At the same time as this new term comes into fashion, I think that the electronic health record, or EHR, will begin to fade. It is already losing its utility, burdened by several different meanings and definitions that confuse almost everyone. For example, EHR means to some people a suite of software used by doctors to replace paper records, as in those products that are certified by CCHIT according to features and functions. To others, an EHR is a collection of data about an individual, a digital file or files.  And to some, it means both.

But the real issue isn’t about confusing old names or catchy new ones.  The real issue is the choices that will be made by the 75 percent of physicians who don’t use EHRs yet.

Clinical GroupWare will appeal to these physicians, medical practices, hospitals, and provider organizations who have hesitated from purchasing the high priced comprehensive EHR database management systems on the market; who don’t require all the features and functions that these systems offer (and don’t want to pay for un-used functionality); and who wish to implement quickly and with as little interruption to clinical workflows as possible.  Because Clinical GroupWare is web-based and can be used with any of the popular browser programs, such as Internet Explorer and Firefox, the viewer interface is already familiar and does not require extensive user orientation or training.  Clinical GroupWare integrates some of the most common features of office software used in work outside of health care and in the home — such as e-mail, scheduling, data/table display, and forms completion — rather than retaining complex multi-click document constructions that are proprietary and customized.

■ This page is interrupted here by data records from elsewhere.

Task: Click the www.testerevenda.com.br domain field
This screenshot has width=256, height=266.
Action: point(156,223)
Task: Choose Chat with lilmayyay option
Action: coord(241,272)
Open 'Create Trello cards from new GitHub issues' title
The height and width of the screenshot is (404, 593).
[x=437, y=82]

This work is licensed under a Creative Commons Attribution-Share Alike 3.0 Unported License. Feel free to republish this post with attribution.

5 Comments

  1. HIE Participant on February 9, 2009 at 7:40 am

    Thanks for the disclaimer about RMD and Shared Health. All due respect – please next time chose Vendors that can actaully spell HIE’s or RHIO’s.



  2. Lowell on February 9, 2009 at 9:06 am

    Thanks David! This is welcomed reading!! I can compare what you have described to an office visit that requires that gather information on a particular clinical problem. Commonly I will use the web to locate varying sources of information about a medical problem and I will read the ones that seeem most applicable and are the easiest to browse through.

    The medical problem can be replaced with the word patient. With Groupware I could browse through varying repositories of information about my patient. I would not be restricted to the data in my EMR only.

    To me it makes more sense to be able to access the patients data from whatever the storage point is vs. having to bring it into my EMR.

    Lowell



  3. Todd Rowland MD on October 5, 2009 at 5:42 pm

    Sounds like Health Information Exchange to me. Not all HIE have an expensive data repository model. There is considerable value (and communication) that occurs for providers to electronic route a result the first time quickly. Once you get enough providers on the system, electronic referrals and forwarding of information happens fairly naturely.



  4. Zach on October 6, 2009 at 12:06 am

    It’s always interesting to hear about innovative ideas, and it sounds like a step in the right direction from the Provider’s perspective. What about the Practice? Most EHRs today have an integrated Practice Management system that feeds off the EHR.

    Inputs (EHR) > Outputs (PM) = $



  5. Ed N on October 6, 2009 at 6:16 am

    I thought there was a company – Axolotl – that does this as well? Do you know?